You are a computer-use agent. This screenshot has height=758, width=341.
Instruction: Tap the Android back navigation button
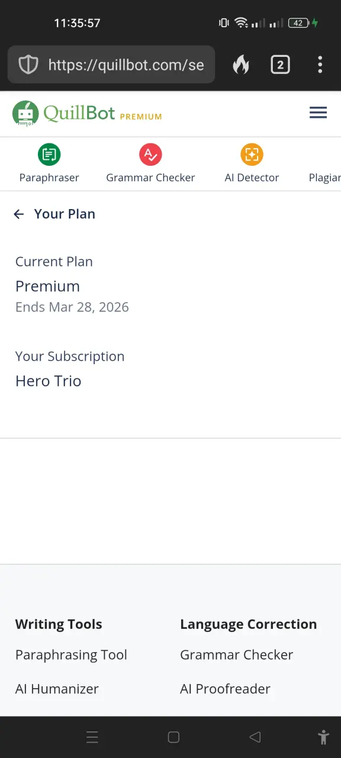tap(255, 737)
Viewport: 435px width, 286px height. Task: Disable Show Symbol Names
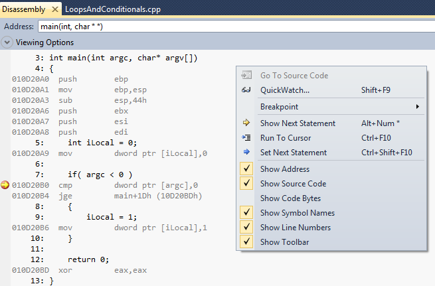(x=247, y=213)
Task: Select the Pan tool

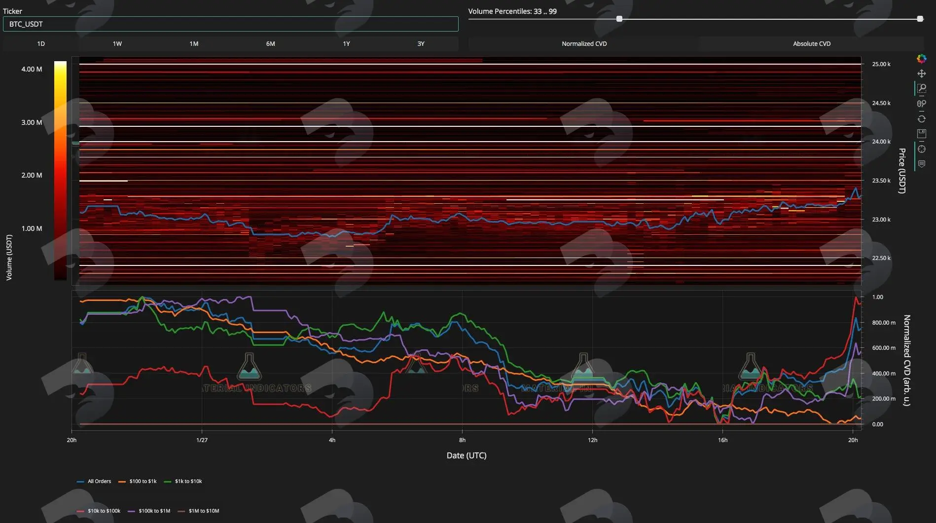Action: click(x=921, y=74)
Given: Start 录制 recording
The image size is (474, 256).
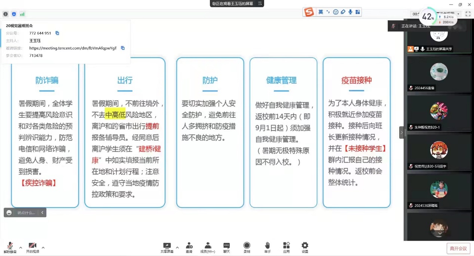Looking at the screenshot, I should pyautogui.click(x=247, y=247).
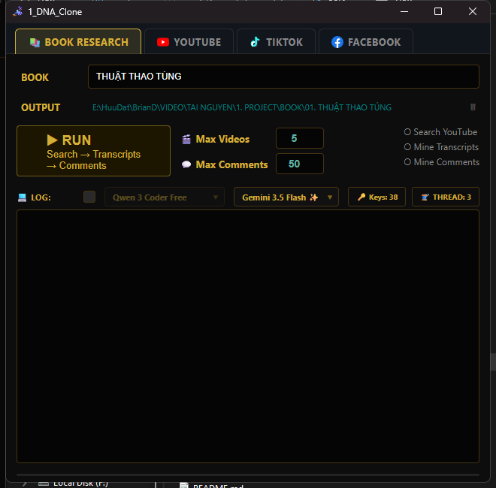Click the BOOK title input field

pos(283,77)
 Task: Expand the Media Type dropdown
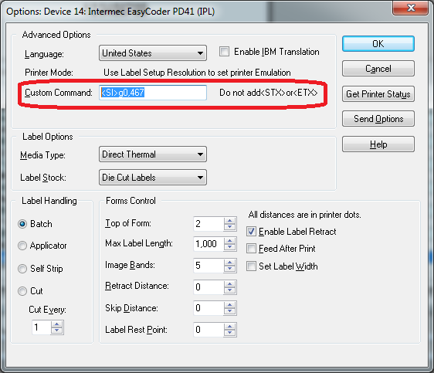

····················

Copy out all the lines above word for word, leaving out the pictures.

You are a computer-use agent. This screenshot has height=758, width=341.
Instruction: Tap the Android back navigation button
tap(255, 737)
Viewport: 435px width, 286px height. Task: Disable Show Symbol Names
(x=247, y=213)
Task: Select the Pan tool

Action: click(x=921, y=74)
Given: Start 录制 recording
The image size is (474, 256).
Looking at the screenshot, I should pyautogui.click(x=247, y=247).
Click the BOOK title input field

pos(283,77)
 Task: Expand the Media Type dropdown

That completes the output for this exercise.